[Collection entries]
═══
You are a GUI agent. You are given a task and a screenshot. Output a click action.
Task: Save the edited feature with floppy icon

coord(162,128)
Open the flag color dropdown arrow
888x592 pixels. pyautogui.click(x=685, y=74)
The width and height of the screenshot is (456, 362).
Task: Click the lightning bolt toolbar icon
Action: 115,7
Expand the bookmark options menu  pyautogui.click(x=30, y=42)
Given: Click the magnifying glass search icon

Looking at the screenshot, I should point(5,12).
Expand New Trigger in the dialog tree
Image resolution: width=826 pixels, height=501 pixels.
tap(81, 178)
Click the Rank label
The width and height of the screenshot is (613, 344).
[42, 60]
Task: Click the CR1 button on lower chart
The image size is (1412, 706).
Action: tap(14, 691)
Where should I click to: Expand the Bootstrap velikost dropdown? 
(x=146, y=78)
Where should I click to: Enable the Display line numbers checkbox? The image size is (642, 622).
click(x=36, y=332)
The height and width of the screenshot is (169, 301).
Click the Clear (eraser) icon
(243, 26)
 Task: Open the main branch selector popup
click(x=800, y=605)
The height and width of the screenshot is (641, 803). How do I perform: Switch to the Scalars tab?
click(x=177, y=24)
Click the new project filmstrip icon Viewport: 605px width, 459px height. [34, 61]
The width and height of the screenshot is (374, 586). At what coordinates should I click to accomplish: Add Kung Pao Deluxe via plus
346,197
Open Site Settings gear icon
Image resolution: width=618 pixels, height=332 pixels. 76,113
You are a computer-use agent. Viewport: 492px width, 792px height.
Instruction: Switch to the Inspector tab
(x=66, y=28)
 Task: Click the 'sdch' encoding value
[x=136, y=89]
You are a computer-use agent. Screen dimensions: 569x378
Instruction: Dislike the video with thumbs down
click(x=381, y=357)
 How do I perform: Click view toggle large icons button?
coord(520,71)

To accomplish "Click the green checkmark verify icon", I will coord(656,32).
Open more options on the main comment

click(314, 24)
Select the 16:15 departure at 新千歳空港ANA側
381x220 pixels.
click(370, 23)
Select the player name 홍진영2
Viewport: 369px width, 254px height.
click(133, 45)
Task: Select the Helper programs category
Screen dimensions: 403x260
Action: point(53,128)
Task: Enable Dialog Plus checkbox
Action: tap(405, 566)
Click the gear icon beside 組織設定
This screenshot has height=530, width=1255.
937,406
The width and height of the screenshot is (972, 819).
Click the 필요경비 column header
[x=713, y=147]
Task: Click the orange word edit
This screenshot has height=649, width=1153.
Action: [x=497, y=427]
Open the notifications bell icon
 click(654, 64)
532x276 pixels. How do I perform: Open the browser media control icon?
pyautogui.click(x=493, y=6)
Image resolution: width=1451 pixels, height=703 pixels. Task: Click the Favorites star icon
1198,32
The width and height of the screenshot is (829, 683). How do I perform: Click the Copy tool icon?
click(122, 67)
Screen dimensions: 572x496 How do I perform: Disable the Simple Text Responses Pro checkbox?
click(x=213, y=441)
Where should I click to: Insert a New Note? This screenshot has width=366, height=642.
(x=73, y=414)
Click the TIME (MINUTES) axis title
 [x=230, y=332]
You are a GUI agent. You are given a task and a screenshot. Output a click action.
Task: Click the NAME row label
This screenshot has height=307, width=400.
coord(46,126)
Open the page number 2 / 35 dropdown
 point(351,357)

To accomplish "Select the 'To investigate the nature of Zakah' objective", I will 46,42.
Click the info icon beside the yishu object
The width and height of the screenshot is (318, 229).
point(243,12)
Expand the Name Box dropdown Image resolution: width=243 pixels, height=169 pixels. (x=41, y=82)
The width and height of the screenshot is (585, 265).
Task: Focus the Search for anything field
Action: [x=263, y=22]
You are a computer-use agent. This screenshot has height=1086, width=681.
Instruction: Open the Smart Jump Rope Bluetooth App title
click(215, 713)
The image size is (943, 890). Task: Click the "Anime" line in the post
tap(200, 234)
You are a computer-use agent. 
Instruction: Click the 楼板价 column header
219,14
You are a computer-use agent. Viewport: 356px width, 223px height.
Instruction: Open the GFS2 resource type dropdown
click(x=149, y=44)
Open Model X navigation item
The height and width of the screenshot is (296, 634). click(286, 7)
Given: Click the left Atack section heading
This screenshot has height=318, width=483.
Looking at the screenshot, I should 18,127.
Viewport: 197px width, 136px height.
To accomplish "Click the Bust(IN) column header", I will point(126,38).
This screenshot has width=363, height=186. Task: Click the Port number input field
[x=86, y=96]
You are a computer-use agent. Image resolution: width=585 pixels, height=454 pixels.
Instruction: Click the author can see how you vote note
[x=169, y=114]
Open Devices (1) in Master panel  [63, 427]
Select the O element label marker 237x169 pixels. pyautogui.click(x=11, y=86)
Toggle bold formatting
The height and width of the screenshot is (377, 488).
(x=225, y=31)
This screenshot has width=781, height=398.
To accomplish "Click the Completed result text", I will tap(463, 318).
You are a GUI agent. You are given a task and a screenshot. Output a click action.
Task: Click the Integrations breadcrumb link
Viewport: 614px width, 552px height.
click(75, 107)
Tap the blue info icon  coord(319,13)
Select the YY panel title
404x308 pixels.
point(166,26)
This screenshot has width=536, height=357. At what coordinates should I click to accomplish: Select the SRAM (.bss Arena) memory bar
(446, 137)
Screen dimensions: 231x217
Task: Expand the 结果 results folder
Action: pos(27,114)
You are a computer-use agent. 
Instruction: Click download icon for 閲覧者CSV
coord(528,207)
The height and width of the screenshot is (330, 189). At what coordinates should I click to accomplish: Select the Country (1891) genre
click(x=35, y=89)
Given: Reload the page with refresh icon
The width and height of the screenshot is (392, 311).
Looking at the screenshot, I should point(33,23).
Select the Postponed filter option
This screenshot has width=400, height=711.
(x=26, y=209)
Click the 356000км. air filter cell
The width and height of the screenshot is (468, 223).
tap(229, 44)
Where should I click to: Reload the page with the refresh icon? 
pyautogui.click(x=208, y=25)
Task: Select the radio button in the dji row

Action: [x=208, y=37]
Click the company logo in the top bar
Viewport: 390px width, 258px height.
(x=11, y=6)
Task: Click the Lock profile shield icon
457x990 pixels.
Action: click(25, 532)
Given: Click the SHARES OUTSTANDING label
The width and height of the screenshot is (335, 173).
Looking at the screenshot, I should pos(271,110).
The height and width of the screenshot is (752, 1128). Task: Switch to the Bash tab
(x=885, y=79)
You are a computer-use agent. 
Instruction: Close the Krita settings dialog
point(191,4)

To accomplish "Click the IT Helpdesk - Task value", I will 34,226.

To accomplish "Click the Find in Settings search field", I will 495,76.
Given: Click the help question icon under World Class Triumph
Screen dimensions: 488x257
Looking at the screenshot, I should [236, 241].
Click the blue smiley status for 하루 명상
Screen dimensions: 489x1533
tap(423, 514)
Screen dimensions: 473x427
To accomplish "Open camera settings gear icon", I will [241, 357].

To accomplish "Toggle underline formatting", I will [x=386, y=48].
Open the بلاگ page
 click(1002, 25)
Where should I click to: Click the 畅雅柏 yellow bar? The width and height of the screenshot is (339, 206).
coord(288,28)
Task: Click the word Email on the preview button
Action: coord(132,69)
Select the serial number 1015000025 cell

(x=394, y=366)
═══
Directions: One stretch of the lines above is wanted, from the line that contains "Open the notifications bell icon" through the line that contains "You are a computer-use agent. This". Output it exactly.

Task answer:
Open the notifications bell icon
 click(654, 64)
532x276 pixels. How do I perform: Open the browser media control icon?
pyautogui.click(x=493, y=6)
Image resolution: width=1451 pixels, height=703 pixels. Task: Click the Favorites star icon
1198,32
The width and height of the screenshot is (829, 683). How do I perform: Click the Copy tool icon?
click(122, 67)
Screen dimensions: 572x496 How do I perform: Disable the Simple Text Responses Pro checkbox?
click(x=213, y=441)
Where should I click to: Insert a New Note? This screenshot has width=366, height=642.
(x=73, y=414)
Click the TIME (MINUTES) axis title
 [x=230, y=332]
You are a GUI agent. You are given a task and a screenshot. Output a click action.
Task: Click the NAME row label
This screenshot has height=307, width=400.
coord(46,126)
Open the page number 2 / 35 dropdown
 point(351,357)

To accomplish "Select the 'To investigate the nature of Zakah' objective", I will 46,42.
Click the info icon beside the yishu object
The width and height of the screenshot is (318, 229).
point(243,12)
Expand the Name Box dropdown Image resolution: width=243 pixels, height=169 pixels. (x=41, y=82)
The width and height of the screenshot is (585, 265).
Task: Focus the Search for anything field
Action: [x=263, y=22]
You are a computer-use agent. This screenshot has height=1086, width=681.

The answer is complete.